Even so, it seemed as if nothing could stop full legalization in California. In November 2010, residents went to the polls to vote on Proposition 19. If it had passed, the Golden State would have been the first to legalize marijuana for recreational use. However, Prop 19 was soundly defeated as 54% of voters went against it. Medicinal marijuana growers and law enforcement opposed the measure, and the passage of SB 1449, which happened just one month before Prop 19, undercut the bill.
The state received a further blow in 2011 when United States Attorneys for California state started to prosecute landlords and property owners who rented buildings used to grow or sell cannabis. There was more bad news in 2012 when Mendocino County was forced to end its permit program (which had been the first in the United States) after intense federal government pressure.
However, these setbacks only delayed the inevitable. Colorado and Washington both legalized marijuana recreationally in December 2012, and in 2013, a California state poll revealed that 55% of respondents would now vote ‘yes’ to a measure that legalized pot for recreational use. As more states followed the lead of Washington and Colorado, it was inevitable that California would join the party.
The big day came on November 8, 2016, when 57% of residents voted ‘yes’ to Proposition 64, a bill that fully legalized the sale and distribution of marijuana in dry and concentrated form. Of course, the law doesn’t allow you to possess or sell as much weed as you like (for a start, you must be a resident of California aged 21+). You are also allowed transport, possess, or sell up to an ounce of dry weed, or eight grams of concentrated cannabis without any compensation whatsoever.
You can cultivate up to six live plants in a private residence as long as it is in a locked area out of public view. There is a long list of restrictions on consumption, however, which you should check out online. Although Proposition 64 was passed in 2016, marijuana lovers had to wait until January 1, 2018, until it officially became legal in the state of California.

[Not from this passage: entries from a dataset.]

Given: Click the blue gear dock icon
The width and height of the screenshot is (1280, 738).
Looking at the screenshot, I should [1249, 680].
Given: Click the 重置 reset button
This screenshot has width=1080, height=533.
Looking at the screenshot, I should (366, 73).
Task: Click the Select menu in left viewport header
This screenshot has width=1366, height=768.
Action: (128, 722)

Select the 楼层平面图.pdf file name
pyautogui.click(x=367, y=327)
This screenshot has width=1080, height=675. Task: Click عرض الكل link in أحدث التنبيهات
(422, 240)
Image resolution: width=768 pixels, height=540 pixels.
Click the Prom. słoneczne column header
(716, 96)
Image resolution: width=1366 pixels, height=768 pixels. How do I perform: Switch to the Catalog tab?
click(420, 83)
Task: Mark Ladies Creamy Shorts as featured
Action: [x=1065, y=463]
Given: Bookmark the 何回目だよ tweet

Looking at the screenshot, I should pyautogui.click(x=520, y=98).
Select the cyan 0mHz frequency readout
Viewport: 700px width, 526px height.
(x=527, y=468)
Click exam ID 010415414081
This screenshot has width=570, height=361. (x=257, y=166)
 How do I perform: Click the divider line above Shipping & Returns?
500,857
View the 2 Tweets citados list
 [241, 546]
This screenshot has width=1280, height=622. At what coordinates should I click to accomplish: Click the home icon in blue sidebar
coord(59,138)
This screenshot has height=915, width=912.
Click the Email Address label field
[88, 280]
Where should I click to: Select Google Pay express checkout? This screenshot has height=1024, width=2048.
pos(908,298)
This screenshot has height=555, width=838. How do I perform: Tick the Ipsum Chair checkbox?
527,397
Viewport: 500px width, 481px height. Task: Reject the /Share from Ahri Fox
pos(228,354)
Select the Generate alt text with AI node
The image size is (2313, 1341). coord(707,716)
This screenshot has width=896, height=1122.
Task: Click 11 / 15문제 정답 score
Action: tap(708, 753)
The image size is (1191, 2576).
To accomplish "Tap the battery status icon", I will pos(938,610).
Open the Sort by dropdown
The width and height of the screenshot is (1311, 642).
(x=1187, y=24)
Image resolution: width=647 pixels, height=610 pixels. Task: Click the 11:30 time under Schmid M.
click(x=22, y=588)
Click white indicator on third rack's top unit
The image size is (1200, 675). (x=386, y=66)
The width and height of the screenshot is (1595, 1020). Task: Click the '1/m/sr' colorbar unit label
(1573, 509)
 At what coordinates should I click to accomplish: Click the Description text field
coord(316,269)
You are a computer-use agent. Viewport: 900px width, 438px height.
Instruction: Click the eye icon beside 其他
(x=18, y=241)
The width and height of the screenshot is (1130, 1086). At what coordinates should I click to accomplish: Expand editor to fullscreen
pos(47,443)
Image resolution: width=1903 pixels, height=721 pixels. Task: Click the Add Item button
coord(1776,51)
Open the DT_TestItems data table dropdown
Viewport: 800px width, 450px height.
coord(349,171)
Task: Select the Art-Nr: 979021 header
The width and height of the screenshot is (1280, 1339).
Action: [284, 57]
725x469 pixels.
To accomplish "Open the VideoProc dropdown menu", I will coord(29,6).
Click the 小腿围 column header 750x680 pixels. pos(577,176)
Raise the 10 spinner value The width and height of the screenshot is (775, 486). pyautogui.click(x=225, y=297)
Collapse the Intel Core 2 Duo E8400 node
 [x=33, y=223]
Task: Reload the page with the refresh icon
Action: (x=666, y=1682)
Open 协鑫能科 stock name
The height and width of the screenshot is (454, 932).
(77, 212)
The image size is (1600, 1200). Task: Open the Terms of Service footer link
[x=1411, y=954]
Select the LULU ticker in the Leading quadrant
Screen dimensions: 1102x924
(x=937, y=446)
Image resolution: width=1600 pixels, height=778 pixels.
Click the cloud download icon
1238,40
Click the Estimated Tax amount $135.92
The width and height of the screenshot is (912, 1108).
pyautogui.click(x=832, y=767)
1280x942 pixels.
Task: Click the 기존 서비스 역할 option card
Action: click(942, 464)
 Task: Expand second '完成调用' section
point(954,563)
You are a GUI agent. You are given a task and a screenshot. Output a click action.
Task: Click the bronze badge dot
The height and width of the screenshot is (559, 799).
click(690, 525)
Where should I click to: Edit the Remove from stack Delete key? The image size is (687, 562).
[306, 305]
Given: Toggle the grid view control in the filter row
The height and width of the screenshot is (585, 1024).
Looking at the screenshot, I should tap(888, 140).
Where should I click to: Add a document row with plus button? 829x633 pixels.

The road to full legalization in California was a long and arduous one, and we are in debted to those who risked their reputation and freedom during the struggle.
California is one of nine states where cannabis is legal recreationally, and we believe that several others will see sense in the next few years. The Golden State has been a true marijuana trailblazer, and we expect this to continue as it will surely lead the nation in research in years to come.